··· Extrait fourni

Règlementations globales du capital

Dani Rodrik est professeur d’économie politique internationale à l’Université Harvard.

C’est officiel. Le Fonds monétaire international a approuvé les contrôles de capitaux, légitimant donc l’utilisation de taxes et d’autres restrictions sur les flux financiers transfrontières. Il n’y a pas si longtemps, le FMI avait fortement encouragé les pays – riches ou pauvres – à s’ouvrir à la finance internationale. Il a aujourd’hui admis que la globalisation financière peut être perturbatrice – entraînant dans son sillage crises financières et mouvements de devises économiquement dangereux.


Nous voici donc devant un nouveau rebondissement dans la saga sans fin de notre relation « je t’aime, moi non plus » vis-à-vis des contrôles de capitaux. Sous l’ère de l’étalon or qui a prévalu jusqu’en 1914, la libre circulation des capitaux était sacrosainte. Mais les turbulences de l’entre-deux-guerres en ont persuadé beaucoup – et non des moindres en la personne de John Maynard Keynes – qu’un compte de capital ouvert est incompatible avec la stabilité économique. Le nouveau consensus s’est traduit pas l’accord de Bretton Woods de 1944, qui a entériné les contrôles de capitaux dans les statuts du FMI. Comme l’avait déclaré Keynes à l’époque : « Ce qui était considéré comme une hérésie devient l’orthodoxie. » Mais vers la fin des années 80, cependant, les décideurs se sont de nouveau entichés de la mobilité des capitaux. L’Union européenne a interdit les contrôles de capitaux en 1992 et l’OCDE a contraint ses nouveaux membres à adopter la finance libre, ouvrant la voie à des crises économiques au Mexique et en Corée du Sud, respectivement en 1994 et 1997. Le FMI a sans réserve adopté ce principe et sa direction tenta (sans succès) d’amender ses statuts afin d’octroyer au Fonds le pouvoir officiel d’intervenir sur les politiques de contrôle de capitaux dans ses états membres.


Tant que les pays bousculés par la finance globale étaient les pays émergents, il était de bon ton de blâmer les victimes.

······
··· Données recueillies

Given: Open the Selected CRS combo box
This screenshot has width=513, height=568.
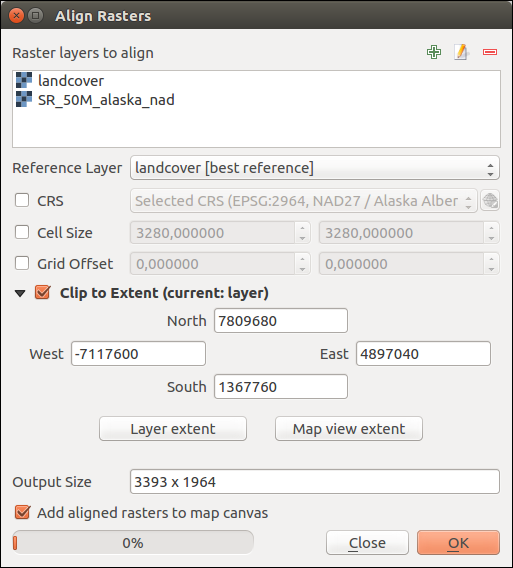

······

Consigne 1:
Réécrivez la partie de l’extrait qui s’ouvre sur les mots « Règlementations globales du » et s’achève sur « devises économiquement dangereux. », en y remplaçant « perturbatrice » par « déstabilisatrice ».
Consigne 2:
Ces affirmations concordent-elles avec l’extrait ? (a) Le FMI a toujours découragé les pays de s’ouvrir à la finance internationale. (b) L’accord de Bretton Woods date de 1944. (c) L’Union européenne a interdit les contrôles de capitaux en 1992.
Les données n’interviennent pas dans ce travail.

Réponse 1:
Règlementations globales du capital

Dani Rodrik est professeur d’économie politique internationale à l’Université Harvard.

C’est officiel. Le Fonds monétaire international a approuvé les contrôles de capitaux, légitimant donc l’utilisation de taxes et d’autres restrictions sur les flux financiers transfrontières. Il n’y a pas si longtemps, le FMI avait fortement encouragé les pays – riches ou pauvres – à s’ouvrir à la finance internationale. Il a aujourd’hui admis que la globalisation financière peut être déstabilisatrice – entraînant dans son sillage crises financières et mouvements de devises économiquement dangereux.

Réponse 2:
(a) Non : « Il n’y a pas si longtemps, le FMI avait fortement encouragé les pays – riches ou pauvres – à s’ouvrir à la finance internationale. »
(b) Oui : « l’accord de Bretton Woods de 1944 »
(c) Oui : « L’Union européenne a interdit les contrôles de capitaux en 1992 »